In fact, asserts the introduction, far from the clichéd closedness, rigidity and self-sufficiency which usually characterize the narcissist and the melancholic, on the contrary, here, for example in Butler’s queer melancholia, the process of incorporating alterity into self-definition – the drawing of an ambivalent other into the ego as a formative mechanism for the ego itself – this very mechanism signals a move to “modes of openness and not-knowing” and thus establishes the subject as a reflexive being.

The emphasis on the notion of ‘community’, as it is opposed to ‘society’, highlights not only a nostalgic melancholia for the mythical lost object of community, but also, alongside other ideas developed in the chapters which follow, the editors’ useful recovery of the idea of community as both an “interstitial and intermittent” space of (not-)belonging – as such evoking once again the in-betweenness in both space and time of those creatively unstable boundaries at the heart of identification.

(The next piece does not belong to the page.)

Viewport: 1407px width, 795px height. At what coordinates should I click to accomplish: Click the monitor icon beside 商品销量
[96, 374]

The chapters themselves draw on different psychoanalytic traditions, from the contrasting of Kleinian and Freudian approaches to the social in Michael Rustin’s chapter, to a Lacanian take in Jay Watts’ attempt to resurrect and redeem the figure of the narcissist from its ‘neo-Laschian’ treatment (referring above all to Christopher Lasch’s well-known 1979 publication, The Culture of Narcissism), including a memorable mobilizing of Lacan’s mirror stage in relation to selfie culture.

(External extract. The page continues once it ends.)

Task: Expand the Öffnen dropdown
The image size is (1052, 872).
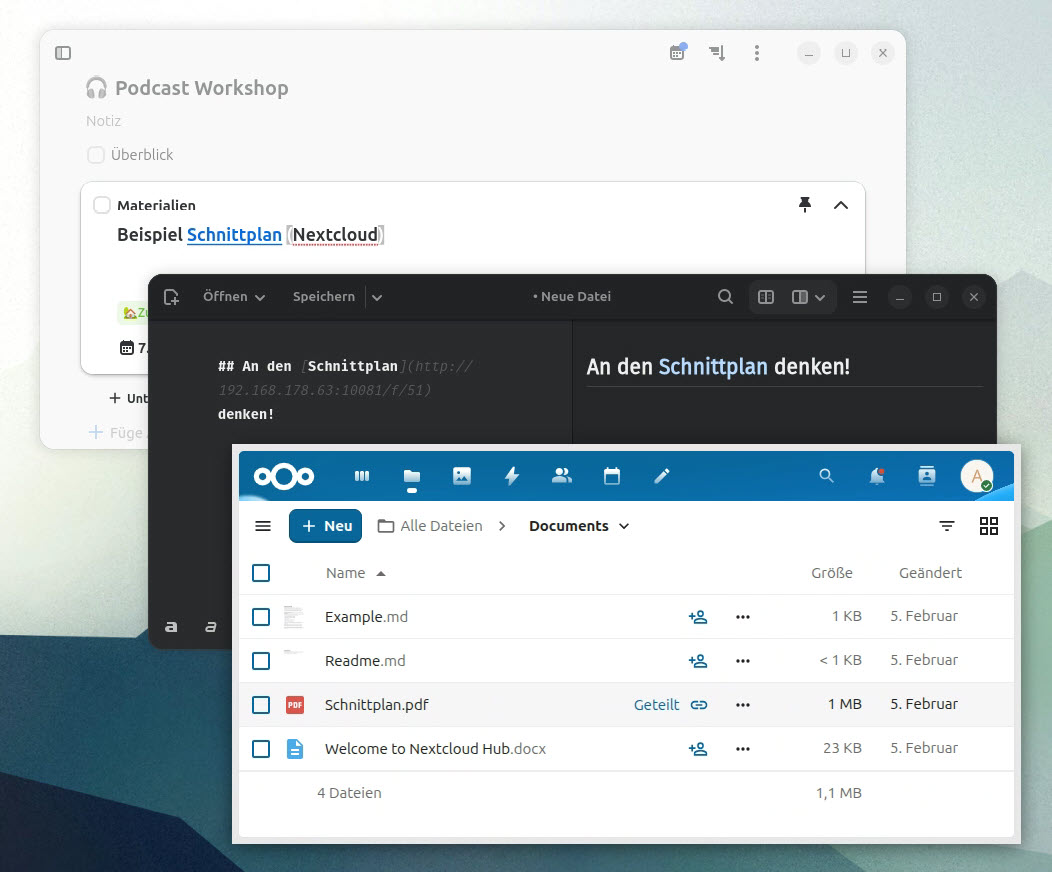Action: tap(234, 297)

 The reader is invited to explore the themes via literature and films – including David Fincher’s 1999 film, Fight Club in Lynn Layton’s chapter and John Krakauer’s 1996 book, Into the Wild in Derek Hook’s chapter – as well as through clinical case studies. For example, Dorothée Bonnigal-Katz’s powerful evocation of ‘the clinic of melancholia’ brings into focus the challenging clinical phenomena faced here by both analyst and analysand – a picture enriched by the author’s intricate discussion of metapsychological formulations including primary narcissism, the death drive and maternal omnipotence, explored also via the Oedipus and Medusa myths.